Dahia, a man from Darfur, inland West Suster, said he only knew how to “donkey swim” and grew up in rivers flooded after the rain. He said he arrived in Australia as a refugee more than a decade ago and he had recruited his children to take swimming lessons for real Australian growth.
They were late for swimming lessons that day and decided to go to Pondie, whose neighbors were reveling for weeks. Mr Dahia, 38, said he was pleasantly surprised and said he might be back soon.
Diana Harvey said she was skeptical about Penrith Beach and then decided to check it out on a whim on the afternoon of the most recent weekday.
She needs to take responsibilities for her full-time caregiver for her autistic son, which keeps her home most of her time and hasn’t been to the beach all summer – a peculiar fanaticism for many Australians who think of the right to swim.
“I basically grew up in the water,” recalled Ms.
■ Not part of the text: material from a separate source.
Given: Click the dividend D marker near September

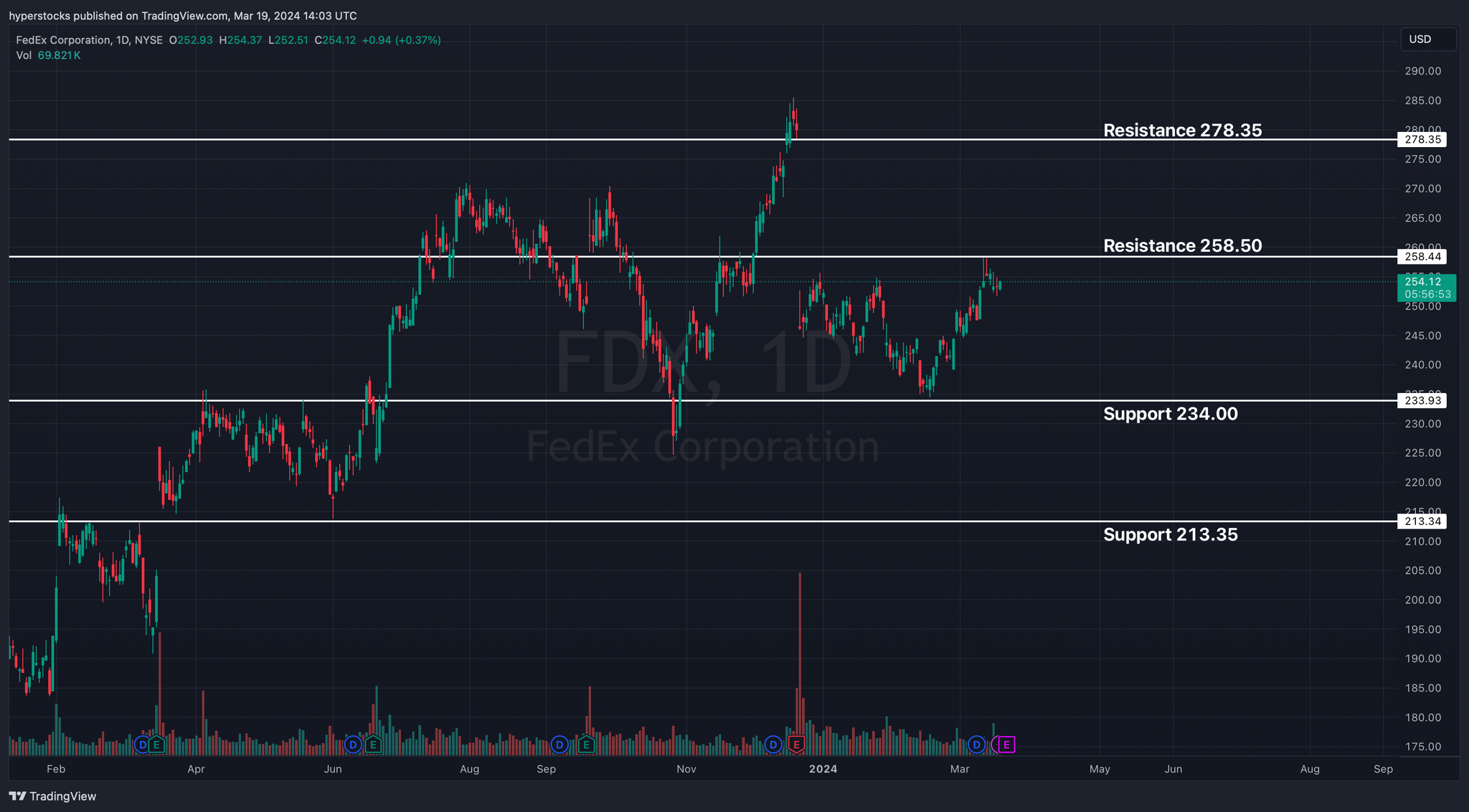Looking at the screenshot, I should [x=559, y=745].
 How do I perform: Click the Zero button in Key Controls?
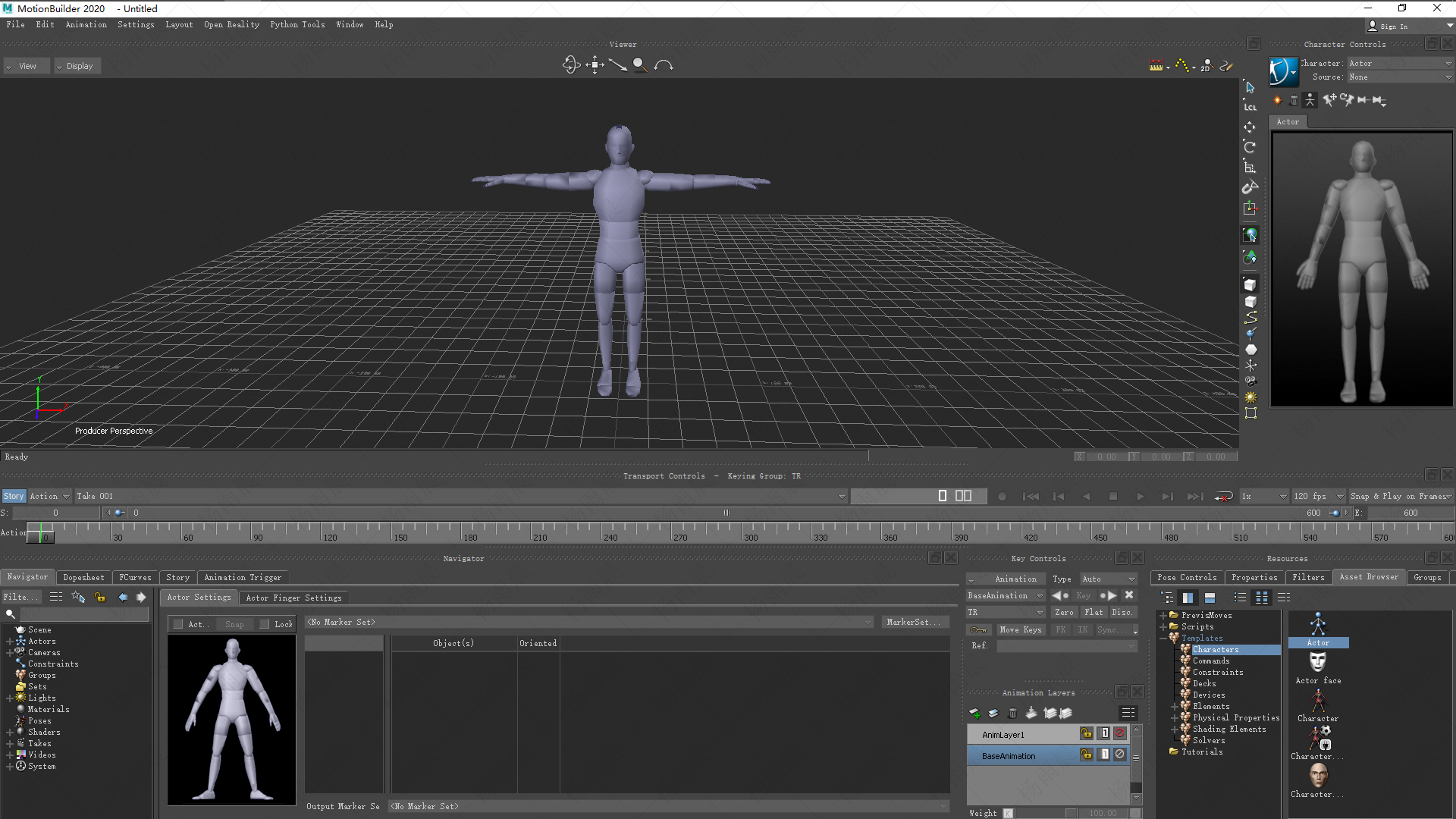pyautogui.click(x=1065, y=612)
Harvey, 52. “We are all water here.”
She popped up Pondi on her tired summer days, thinking she would swim for 20 minutes, but ended up swimming for two hours, with the Blue Mountains stretching majestic and spacious sky reflecting in the quiet waters.
Some residents wonder if the beaches inland will essentially become a marsh of glory so far, and a brief closure about water quality issues. Pondi was wrecked by a tragedy during the opening week of 2023, when a small child drowned outside the swimming area floated on the paddle board.
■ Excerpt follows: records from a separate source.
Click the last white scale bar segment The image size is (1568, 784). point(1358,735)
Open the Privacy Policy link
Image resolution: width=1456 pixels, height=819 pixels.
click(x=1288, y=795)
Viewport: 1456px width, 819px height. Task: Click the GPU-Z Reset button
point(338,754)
According to the state government, 200,000 people still visited the beach.
On a recent weekend morning, the door opened at 10 a.m. on the beach, her 6-year-old daughter’s rhythm made her head stick out from the rear window.
“We’re from New Zealand, we call it the lake,” said Ms. Dunn, 45. “This job. You’re wet, right?”
The rhythm surrounded her plastic buckets in the sand, filled with tools to build sand castles. For the next six hours, when the scorching sun peaked overhead, she then began to head to the mountains, and when the crowds filled and then sparse, she swam relentlessly, playing on the beach and rolling in the river grass.
Ms. Dunn sighed and said, “She doesn’t want to go home.”